Come accedere e quanto costa
HBO Max è accessibile attraverso diverse modalità: via web sul sito hbomax.it, tramite app dedicata, come abbonamento aggiuntivo su Amazon Prime Video e attraverso TIM, partner al lancio che rende il servizio disponibile per i clienti TIMVISION.
La struttura tariffaria prevede tre piani mensili per soddisfare diverse esigenze. Il piano Base con pubblicità costa 5,99 euro al mese e permette la visione su due dispositivi in Full HD; quello Standard, a 11,99 euro mensili, offre la stessa qualità video su due dispositivi ma senza interruzioni pubblicitarie e con la possibilità di effettuare 30 download. Il piano Premium, al prezzo di 16,99 euro al mese, consente la visione su quattro dispositivi simultanei in 4K Ultra HD con audio Dolby Atmos e fino a 100 download.
A qualsiasi piano è possibile aggiungere il pacchetto Sport per soli 3 euro al mese, che include contenuti con pubblicità e la visione contemporanea su due dispositivi. Tutti gli abbonati possono creare fino a cinque profili personalizzati, usufruire di consigli su misura e configurare profili dedicati ai bambini con parental control per garantire contenuti adatti all’età.

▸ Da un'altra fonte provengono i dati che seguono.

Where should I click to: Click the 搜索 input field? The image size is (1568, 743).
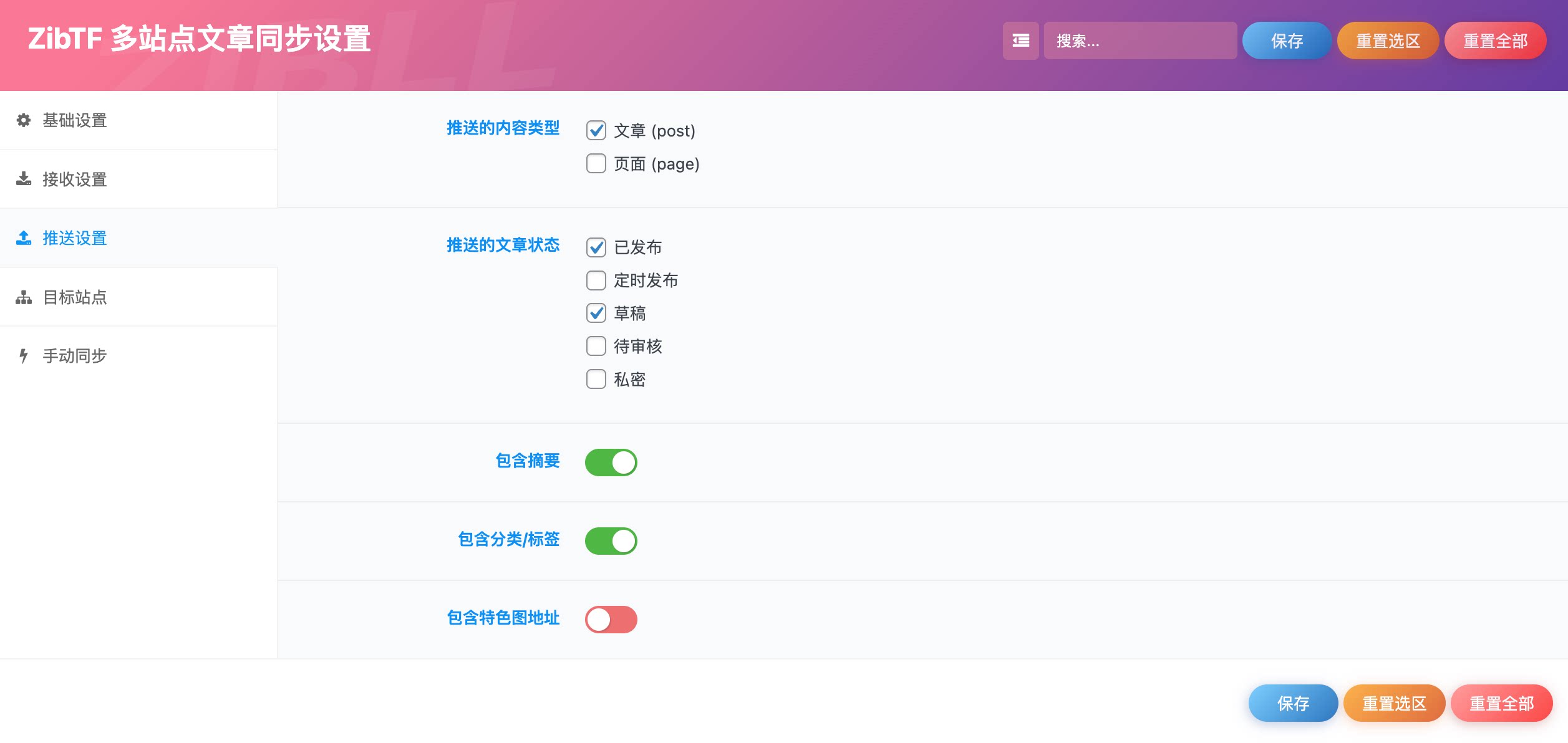pyautogui.click(x=1141, y=40)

Un nuovo capitolo per lo streaming italiano
L’arrivo di HBO Max rappresenta un momento significativo per il mercato italiano dello streaming, che continua a evolversi con nuovi player e contenuti sempre più diversificati. La combinazione di produzioni di prestigio internazionale, investimenti nelle produzioni locali e un’offerta sportiva di primo livello posiziona la piattaforma come un concorrente di peso nel panorama già affollato dei servizi on demand.
La strategia di Warner Bros. Discovery punta chiaramente sulla qualità come elemento distintivo, facendo leva sulla reputazione consolidata del marchio HBO e sull’appeal di franchise cinematografici di successo. L’attenzione alle produzioni italiane dimostra inoltre la volontà di radicarsi nel tessuto culturale della Nazione, offrendo non solo intrattenimento ma anche uno spazio per le storie locali.
Con il 2026 che si preannuncia come un anno cruciale per HBO Max, che continuerà la sua espansione in alcune delle più grandi economie mondiali, l’Italia diventa un banco di prova importante per verificare l’appetibilità di un modello che unisce televisione, cinema e sport in un’unica piattaforma integrata.